Liquefaction of Gases.—Meanwhile the problem of liquefying gases was attracting much attention on the part of experimental physicists. Faraday had succeeded in making liquid a number of substances which had hitherto been known only in the gaseous state. His method consists in evolving the gas from chemicals placed in one end of a bent tube, the other end of which is immersed in a freezing mixture. The high pressure caused by the production of the gas combined with the low temperature is sufficient to bring about liquefaction in many cases. Failure with other more permanent gases was unexplained until the researches of Andrews in 1863 showed that no amount of pressure will produce liquefaction unless the temperature is below a certain critical value. The method of reducing the temperature in use to-day depends on a fact discovered by Kelvin and Joule in connection with the free expansion of a gas. These investigators allowed the gas to escape through a porous plug from a chamber in which the pressure was relatively high. With the single exception of hydrogen, the effect of the sudden expansion is to cool the gas, and even with it cooling is found to take place after the temperature has been made sufficiently low. By this method all known gases have been liquefied. Helium, with a boiling point of –269°C, or only 4°C. above the absolute zero, was the last to be made a liquid, finally yielding to the efforts of Kammerlingh Onnes in 1907. This investigator[[155]] finds that at temperatures near the absolute zero the electrical conductivity of certain substances undergoes a profound modification. For example, a coil of lead shows a superconductivity so great that a current once started in it persists for days after the electromotive force has ceased to act.

Electrodynamics.—Faraday’s representation of electric and magnetic fields by lines of force had been of great value in predicting the results of experiments in electromagnetism. But a more mathematical formulation of the laws governing these phenomena was needed in order to make possible quantitative development of the theory. This was supplied by Maxwell in his epoch-making treatise on “Electricity and Magnetism.” Starting with electrostatics and magnetism, he gives a complete account of the mathematical methods which had been devised for the solution of problems in these branches of the subject, and then turning to Ampère’s work he shows how the Lagrangian equations of motion lead to Faraday’s law if the single assumption is made that the magnetic energy of the field is kinetic. In the treatment of open circuits Maxwell’s intuition led to a great advance, the introduction of the displacement current. Consider a charged condenser, the plates of which are suddenly connected by a wire. A current will flow through the wire from the positively charged plate to the negative, but in the gap between the two plates the conduction current is missing. So convinced was Maxwell that currents must always flow in closed circuits, that he postulated an electrical displacement in the medium between the plates of a charged condenser, which disappears when the condenser is short-circuited. Thus even in the so-called open circuit the current flows along a closed path.
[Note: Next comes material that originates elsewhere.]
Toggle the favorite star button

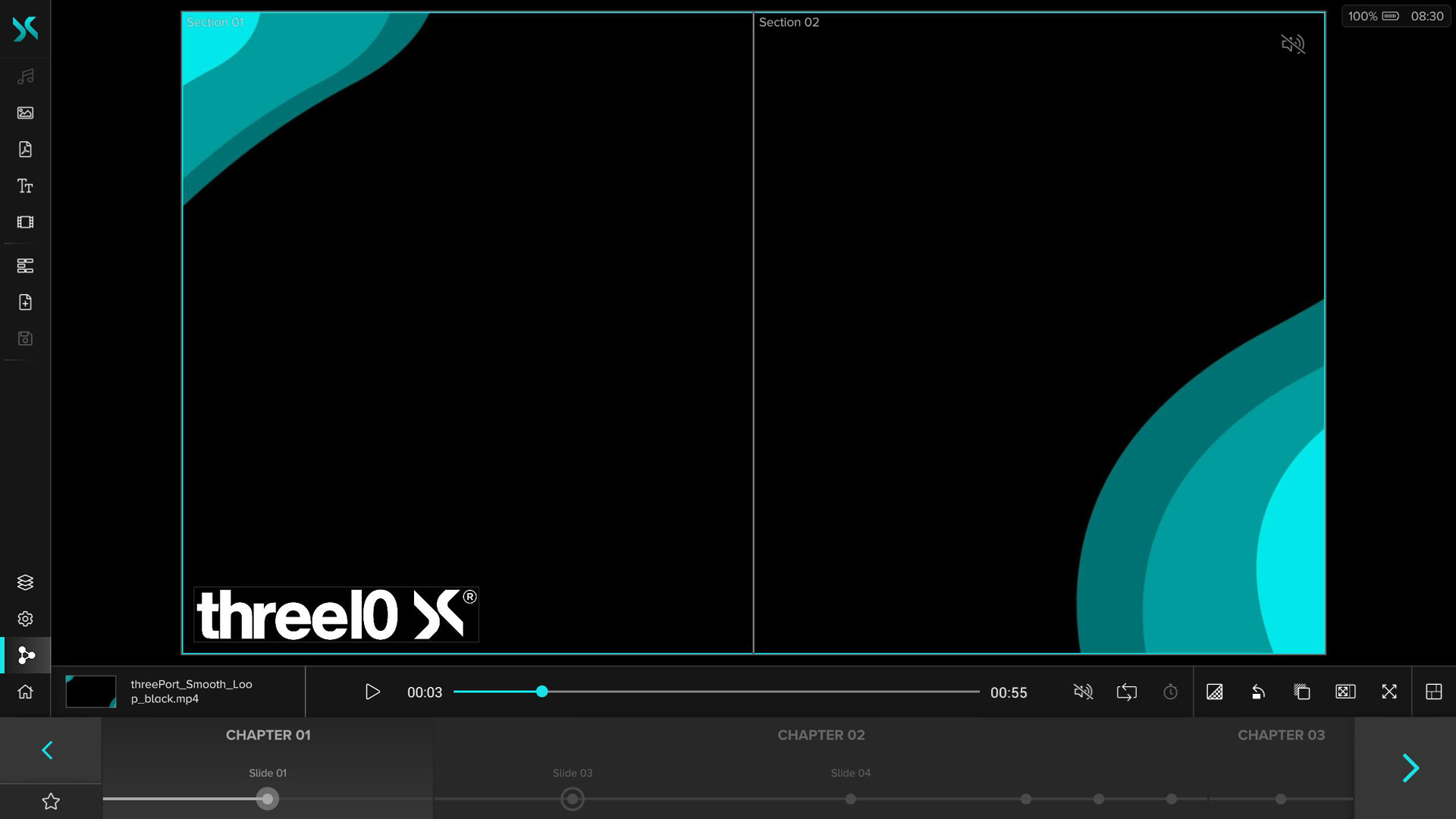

Maxwell’s theory of the electromagnetic field is based essentially on Faraday’s representation by lines of force of the strains and stresses of a universal medium. So it is not surprising that he was led to a consideration of the propagation of waves through this medium. The introduction of the displacement current made the form of the electrodynamic equations such as to yield a typical wave equation for space free from electrical charges and currents. Moreover, the disturbance was found to be transverse, and its velocity turned out to be identical with that of light. The conclusion was irresistible. That light could consist of anything but electromagnetic waves of extremely short length was inconceivable. In fact so certain was Maxwell of this deduction from theory that he felt it altogether unnecessary to resort to the test of experiment. For the electromagnetic theory explained so many of the details which had been revealed by experiments in light, that no doubt of its validity could be entertained. Even dispersion received ready elucidation on the assumption that the dispersing medium is made up of vibrators having a natural period comparable with that of the light passing through it.